Q.『ハムナプトラ2』出演時は、暑さが大変だったということですが、今回はいかがでしたか。また、ブルー・スクリーン前での撮影はいかがでしたか。
——『ハムナプトラ2』はモロッコの砂漠で撮影され、40度以上の暑さの中での演技で体調を崩ししんどかったよ。でも今回は、アリゾナ州ユマの砂漠とスタジオでの撮影なので、モロッコの時ほどじゃなかったよ。
ブルースクリーン前での撮影は、このポスターにもあるゴモラの町での場面など沢山あって、クライマックスでのスティーブン・ブランドンとのファイティング・シーンもそうなので、時間的には長かったよ。

Q.『スコーピオン・キング』製作への経緯をお聞かせください。
——前作をモロッコで撮影している時に、エージェントから毎日のラッシュを見ているユニバーサルが、スコーピオン・キングを主人公にした映画に乗り気になっていると電話があったんだ。その頃は具合が悪くてどんな映画になるかより、兎に角僕は早く帰りたい…って感じだったんだけど(笑)、エジプト神話を読んでいくとスコーピオン・キングは初代の王ということもあったようで、そんな所にも惹かれたね。
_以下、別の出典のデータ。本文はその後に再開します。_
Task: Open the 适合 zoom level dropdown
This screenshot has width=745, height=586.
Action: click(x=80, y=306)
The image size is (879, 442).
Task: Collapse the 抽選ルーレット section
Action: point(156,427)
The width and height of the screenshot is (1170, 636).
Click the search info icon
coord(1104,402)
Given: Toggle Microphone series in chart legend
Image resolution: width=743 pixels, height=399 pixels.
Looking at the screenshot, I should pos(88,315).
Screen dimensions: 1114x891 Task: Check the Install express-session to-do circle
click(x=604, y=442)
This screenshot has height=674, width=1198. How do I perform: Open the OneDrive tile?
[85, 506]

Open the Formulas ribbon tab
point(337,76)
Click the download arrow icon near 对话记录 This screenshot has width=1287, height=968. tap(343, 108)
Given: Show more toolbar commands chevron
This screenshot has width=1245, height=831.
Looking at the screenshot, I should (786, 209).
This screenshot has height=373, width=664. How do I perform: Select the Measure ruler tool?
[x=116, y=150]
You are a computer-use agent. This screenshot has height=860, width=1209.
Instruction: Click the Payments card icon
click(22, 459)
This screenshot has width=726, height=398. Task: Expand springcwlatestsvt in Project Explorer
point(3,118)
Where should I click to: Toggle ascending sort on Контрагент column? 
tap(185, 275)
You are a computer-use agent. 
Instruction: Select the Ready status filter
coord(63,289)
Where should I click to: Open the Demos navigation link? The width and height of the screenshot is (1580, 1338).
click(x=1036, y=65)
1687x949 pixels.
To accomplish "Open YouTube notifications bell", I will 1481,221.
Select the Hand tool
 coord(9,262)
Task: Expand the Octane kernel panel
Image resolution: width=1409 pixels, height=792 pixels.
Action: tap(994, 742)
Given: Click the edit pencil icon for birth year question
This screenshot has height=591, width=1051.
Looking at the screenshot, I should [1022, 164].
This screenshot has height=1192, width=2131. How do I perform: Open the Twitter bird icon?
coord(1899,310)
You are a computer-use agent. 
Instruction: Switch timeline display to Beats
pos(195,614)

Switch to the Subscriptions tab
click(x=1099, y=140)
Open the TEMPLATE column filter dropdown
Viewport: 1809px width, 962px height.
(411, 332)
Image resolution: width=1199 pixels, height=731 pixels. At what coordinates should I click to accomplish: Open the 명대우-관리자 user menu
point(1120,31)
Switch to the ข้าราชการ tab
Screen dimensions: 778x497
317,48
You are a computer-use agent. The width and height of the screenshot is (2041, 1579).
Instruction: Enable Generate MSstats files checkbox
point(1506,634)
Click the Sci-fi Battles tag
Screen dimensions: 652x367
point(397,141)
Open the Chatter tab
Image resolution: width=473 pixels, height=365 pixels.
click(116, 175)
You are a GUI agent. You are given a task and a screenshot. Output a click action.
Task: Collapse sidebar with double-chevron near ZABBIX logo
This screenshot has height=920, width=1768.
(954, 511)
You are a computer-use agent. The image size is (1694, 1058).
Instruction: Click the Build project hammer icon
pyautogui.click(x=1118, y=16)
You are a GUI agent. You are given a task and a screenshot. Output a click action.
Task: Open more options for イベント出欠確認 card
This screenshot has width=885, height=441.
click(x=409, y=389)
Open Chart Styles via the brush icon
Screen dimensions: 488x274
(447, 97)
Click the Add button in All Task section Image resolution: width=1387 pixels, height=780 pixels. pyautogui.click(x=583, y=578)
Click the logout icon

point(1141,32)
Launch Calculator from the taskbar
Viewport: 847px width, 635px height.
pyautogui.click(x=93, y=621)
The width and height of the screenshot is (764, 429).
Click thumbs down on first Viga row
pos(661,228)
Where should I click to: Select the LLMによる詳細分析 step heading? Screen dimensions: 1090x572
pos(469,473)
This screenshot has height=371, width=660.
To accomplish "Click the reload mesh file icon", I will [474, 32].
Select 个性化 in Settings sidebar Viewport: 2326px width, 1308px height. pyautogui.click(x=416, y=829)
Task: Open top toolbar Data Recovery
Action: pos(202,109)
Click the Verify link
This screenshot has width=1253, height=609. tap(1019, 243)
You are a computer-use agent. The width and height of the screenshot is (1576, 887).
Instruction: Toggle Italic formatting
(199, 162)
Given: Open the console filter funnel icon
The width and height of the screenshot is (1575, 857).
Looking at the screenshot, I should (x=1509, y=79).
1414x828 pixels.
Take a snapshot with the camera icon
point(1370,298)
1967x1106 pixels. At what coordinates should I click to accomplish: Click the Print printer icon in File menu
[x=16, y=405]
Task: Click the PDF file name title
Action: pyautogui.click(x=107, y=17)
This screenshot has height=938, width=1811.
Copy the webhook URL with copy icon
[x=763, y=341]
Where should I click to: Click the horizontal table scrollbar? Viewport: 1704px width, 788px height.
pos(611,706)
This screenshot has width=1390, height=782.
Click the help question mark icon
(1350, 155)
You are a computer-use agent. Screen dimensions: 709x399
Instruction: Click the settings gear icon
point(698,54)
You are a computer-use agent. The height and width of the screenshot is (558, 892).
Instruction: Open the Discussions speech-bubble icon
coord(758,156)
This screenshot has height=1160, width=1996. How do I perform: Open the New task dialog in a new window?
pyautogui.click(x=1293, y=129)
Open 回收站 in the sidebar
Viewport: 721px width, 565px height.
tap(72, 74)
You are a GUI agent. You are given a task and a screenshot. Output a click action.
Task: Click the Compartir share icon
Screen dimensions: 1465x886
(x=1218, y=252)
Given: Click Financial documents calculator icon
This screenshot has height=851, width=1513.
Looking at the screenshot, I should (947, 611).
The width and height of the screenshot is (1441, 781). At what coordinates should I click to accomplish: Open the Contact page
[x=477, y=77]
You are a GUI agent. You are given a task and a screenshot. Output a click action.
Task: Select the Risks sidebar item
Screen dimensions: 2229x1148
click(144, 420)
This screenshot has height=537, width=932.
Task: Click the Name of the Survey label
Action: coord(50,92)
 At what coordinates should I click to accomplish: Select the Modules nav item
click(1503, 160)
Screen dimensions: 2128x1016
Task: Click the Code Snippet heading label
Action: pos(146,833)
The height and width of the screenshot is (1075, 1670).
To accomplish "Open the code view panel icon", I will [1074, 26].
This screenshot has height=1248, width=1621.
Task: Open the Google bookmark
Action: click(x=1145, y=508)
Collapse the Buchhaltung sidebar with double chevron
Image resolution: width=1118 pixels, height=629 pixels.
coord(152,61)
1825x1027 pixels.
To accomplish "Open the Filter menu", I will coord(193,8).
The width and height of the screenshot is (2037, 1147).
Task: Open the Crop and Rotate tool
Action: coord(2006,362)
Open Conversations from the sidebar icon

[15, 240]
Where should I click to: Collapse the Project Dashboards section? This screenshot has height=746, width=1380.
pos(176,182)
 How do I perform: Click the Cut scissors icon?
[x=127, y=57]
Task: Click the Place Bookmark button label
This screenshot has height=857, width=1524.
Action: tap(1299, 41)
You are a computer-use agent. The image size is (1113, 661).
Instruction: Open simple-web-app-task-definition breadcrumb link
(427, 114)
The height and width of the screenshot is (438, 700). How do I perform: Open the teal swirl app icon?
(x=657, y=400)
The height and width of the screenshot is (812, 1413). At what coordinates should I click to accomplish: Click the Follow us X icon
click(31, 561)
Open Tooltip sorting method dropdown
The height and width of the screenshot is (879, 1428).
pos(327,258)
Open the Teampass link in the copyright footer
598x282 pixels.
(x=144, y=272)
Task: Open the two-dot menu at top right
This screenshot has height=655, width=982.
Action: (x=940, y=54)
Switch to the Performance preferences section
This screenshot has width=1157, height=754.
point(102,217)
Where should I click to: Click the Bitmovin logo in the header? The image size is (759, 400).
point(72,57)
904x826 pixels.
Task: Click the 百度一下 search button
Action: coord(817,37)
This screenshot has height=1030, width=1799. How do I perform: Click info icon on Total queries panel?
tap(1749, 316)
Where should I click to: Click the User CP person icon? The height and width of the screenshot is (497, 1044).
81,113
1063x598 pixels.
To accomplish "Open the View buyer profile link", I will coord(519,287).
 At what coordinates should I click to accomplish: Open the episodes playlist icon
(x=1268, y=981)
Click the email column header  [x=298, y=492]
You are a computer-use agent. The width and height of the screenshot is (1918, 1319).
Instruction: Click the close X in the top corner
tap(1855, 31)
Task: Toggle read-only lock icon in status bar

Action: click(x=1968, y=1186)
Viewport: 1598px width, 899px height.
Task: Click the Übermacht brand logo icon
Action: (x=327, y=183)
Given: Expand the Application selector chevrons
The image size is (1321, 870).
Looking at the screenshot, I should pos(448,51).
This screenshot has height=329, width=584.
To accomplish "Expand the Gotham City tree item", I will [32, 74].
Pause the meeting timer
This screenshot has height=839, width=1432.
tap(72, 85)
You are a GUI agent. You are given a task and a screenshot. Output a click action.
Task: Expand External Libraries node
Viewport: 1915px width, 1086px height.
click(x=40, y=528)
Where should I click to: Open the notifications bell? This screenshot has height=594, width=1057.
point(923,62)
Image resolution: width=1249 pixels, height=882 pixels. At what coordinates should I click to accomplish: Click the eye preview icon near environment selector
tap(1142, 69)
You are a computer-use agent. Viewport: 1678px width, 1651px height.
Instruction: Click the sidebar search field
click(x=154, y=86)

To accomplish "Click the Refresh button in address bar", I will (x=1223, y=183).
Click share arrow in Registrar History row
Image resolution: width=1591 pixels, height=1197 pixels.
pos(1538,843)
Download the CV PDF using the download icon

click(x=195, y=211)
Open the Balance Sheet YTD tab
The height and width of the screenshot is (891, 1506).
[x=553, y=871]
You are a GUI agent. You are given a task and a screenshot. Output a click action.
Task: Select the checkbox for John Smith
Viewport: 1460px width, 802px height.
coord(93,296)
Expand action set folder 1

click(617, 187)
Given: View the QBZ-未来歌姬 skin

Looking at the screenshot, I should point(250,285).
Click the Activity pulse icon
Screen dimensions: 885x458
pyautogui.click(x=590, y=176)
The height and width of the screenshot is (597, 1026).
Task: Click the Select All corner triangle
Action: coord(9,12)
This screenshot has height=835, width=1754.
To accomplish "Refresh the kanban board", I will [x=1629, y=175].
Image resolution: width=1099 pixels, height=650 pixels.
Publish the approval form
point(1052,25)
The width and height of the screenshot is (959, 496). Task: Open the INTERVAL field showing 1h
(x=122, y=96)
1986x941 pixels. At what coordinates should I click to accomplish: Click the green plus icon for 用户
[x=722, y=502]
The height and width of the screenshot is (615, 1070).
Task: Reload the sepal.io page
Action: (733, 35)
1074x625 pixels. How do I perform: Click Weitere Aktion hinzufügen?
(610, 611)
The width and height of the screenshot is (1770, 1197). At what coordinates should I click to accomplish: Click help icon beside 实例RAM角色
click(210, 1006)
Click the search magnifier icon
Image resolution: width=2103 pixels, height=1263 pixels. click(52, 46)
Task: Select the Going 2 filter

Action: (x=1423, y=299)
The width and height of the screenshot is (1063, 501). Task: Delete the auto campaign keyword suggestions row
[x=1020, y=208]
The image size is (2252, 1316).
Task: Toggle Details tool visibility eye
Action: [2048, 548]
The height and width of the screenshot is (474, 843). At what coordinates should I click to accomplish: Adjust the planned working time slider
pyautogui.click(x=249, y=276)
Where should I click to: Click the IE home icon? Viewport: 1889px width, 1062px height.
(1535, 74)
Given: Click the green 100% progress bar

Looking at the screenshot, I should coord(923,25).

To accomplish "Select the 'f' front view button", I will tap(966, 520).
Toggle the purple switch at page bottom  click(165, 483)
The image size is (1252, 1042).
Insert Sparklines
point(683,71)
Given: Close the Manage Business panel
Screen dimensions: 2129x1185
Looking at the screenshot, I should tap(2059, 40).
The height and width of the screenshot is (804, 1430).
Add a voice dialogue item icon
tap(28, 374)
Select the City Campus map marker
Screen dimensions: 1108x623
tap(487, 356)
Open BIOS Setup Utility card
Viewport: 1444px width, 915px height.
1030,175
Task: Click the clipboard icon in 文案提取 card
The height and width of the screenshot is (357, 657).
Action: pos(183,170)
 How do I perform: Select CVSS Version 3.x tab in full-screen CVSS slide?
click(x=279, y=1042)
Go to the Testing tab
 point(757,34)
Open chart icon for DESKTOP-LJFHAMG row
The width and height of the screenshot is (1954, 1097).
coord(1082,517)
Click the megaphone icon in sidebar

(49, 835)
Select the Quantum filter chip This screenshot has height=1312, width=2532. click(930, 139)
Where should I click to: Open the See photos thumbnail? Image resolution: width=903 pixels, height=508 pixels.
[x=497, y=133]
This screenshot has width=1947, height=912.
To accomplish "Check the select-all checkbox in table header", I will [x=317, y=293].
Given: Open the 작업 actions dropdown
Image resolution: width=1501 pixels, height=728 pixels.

Q.同じキャラクターながら、前作では悪役、今回はヒーローということですが、演じる上で苦労された点はありますか。
——まず嬉しいのは、今回エジプト語じゃなく英語で台詞が話せるってことだね(笑)。前作は劇映画デビュー作だけど、主役じゃないしせいぜい10〜15分の出番ってところだと思うけど、主役である今作では農民から始まり暗殺者になり、そして王になるという物語で、冒険ありユーモアあり、ケリー・ヒューとのロマンスもある。そうした中で、自分が真に選ばれしものなのかという葛藤を取り混ぜながら演じているんで、皆さんには楽しんでもらえると思うよ。ブレンダン・フレイザーは出てこないけど、友人である彼を殺さないで済むからよかったかな(笑)。

Q.ハリウッドの魅力に関してお聞かせください。
——人には全てチャレンジ精神があり、自分を成長させたいという気持ちを持ってないといけないと思うんだ。僕の場合レスリングがあったからこそ、映画の世界に行けたと思うんだ。レスリングは闘う気持ちという一つの感情しか現せないが、映画は様々な演技をし気持ちを表現できるという点が大きな違いであり、その中で成長して行くことを目指して行きたいと思う。それと、ジュリア・ロバーツにいつか会えればいいね(笑)。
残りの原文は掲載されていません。